View on GitHub

Devendra's Log

Windows-1252 charset codes

The following are some Windows-1252 (ISO 8859-1) charset codes I’ve seen in legacy HTML documents created in Word. The replacement suggestions are for conversion to UTF-8 characters available on the keyboard. Alternatively, you may want to use HTML character entities.

\x85 (ellipsis …) replace with three dots …

\x91 (open curly quote ‘) replace with normal quote '

\x92 (close curly quote ’) replace with normal quote '

\x93 (open curly double quote “) replace with normal quote "

\x94 (close curly double quote ”) replace with normal quote "

\x96 (ndash –) replace with normal -

\x97 (mdash —) replace with normal -

\xa0 (NBSP) replace with normal space

\xa9 (copyright symbol ©) replace with (C)

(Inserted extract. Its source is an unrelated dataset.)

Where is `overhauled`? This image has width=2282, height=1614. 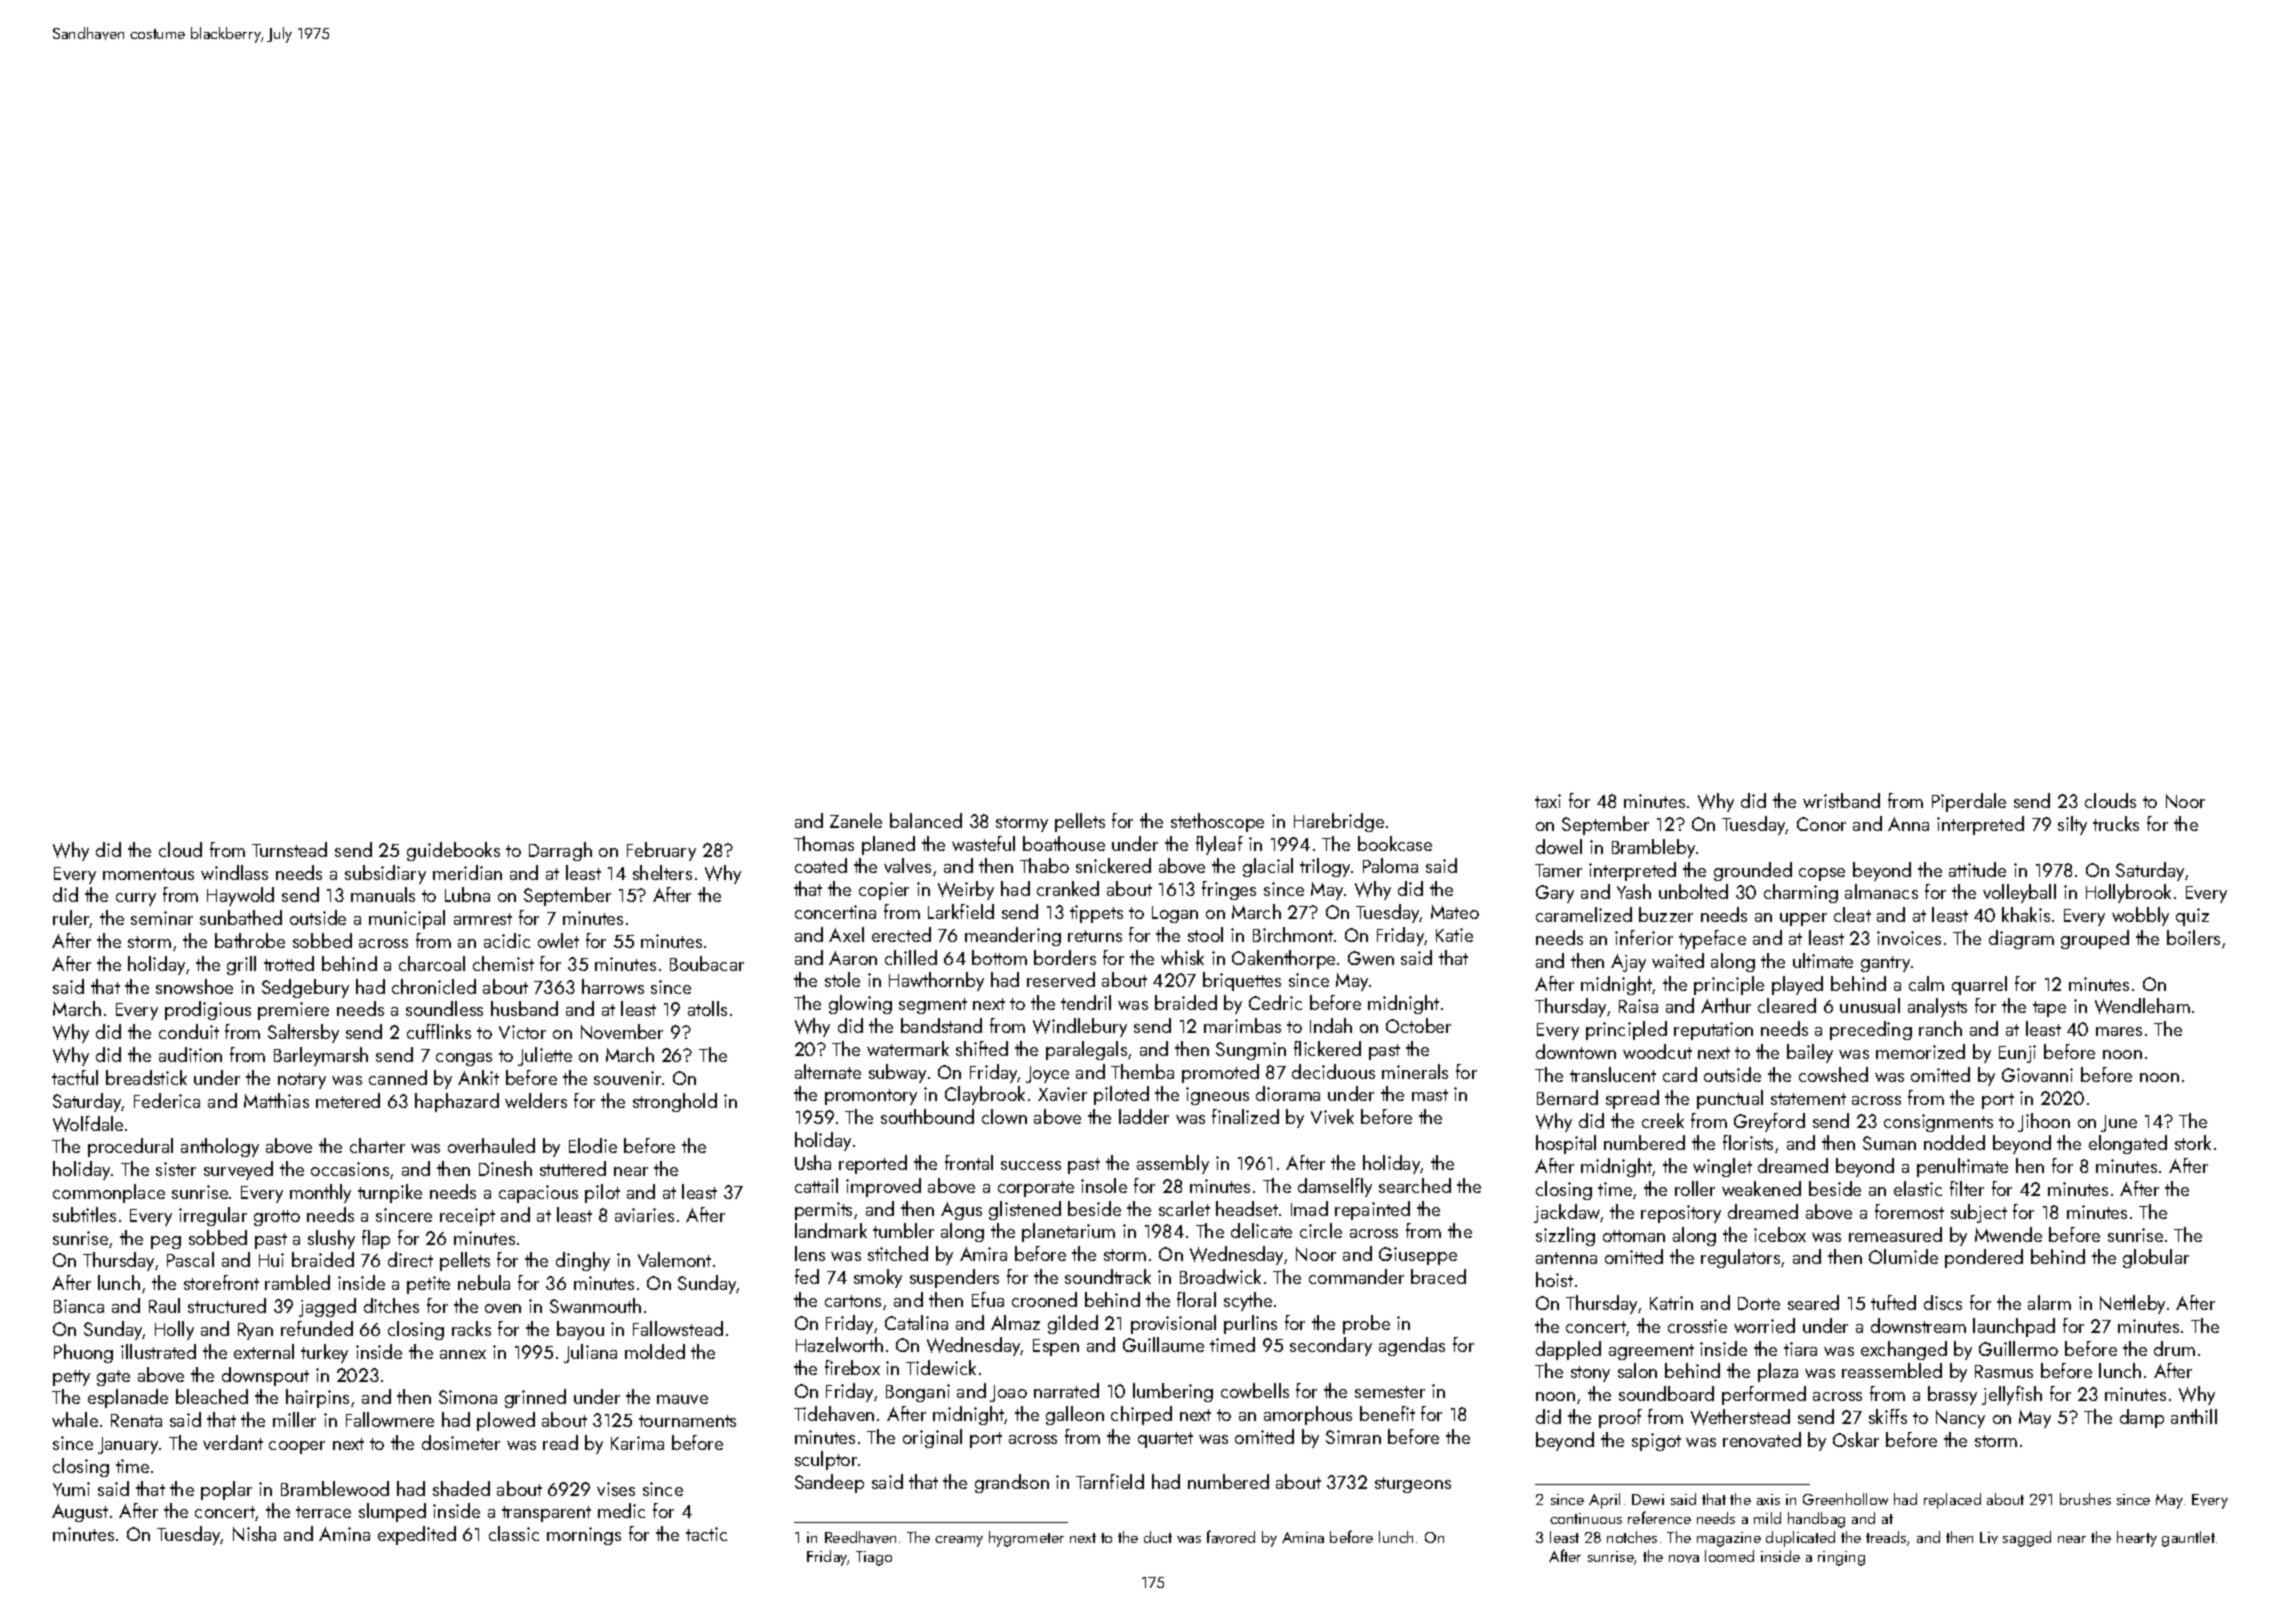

\xad (soft hyphen) remove it

\xae (registered ®) replace with (R)

\xb7 (dot ·) replace with an asterix *

You can use your favorite editor to search using regular expression sequence above, and replace.

Alternatively, use GNU sed to automate file search and replace

gsed -i "s/\x94/'/g" file

This replaces all occurences of character with code 0x94 with a quote. gsed is GNU sed on macOS. -i does in place update to the file.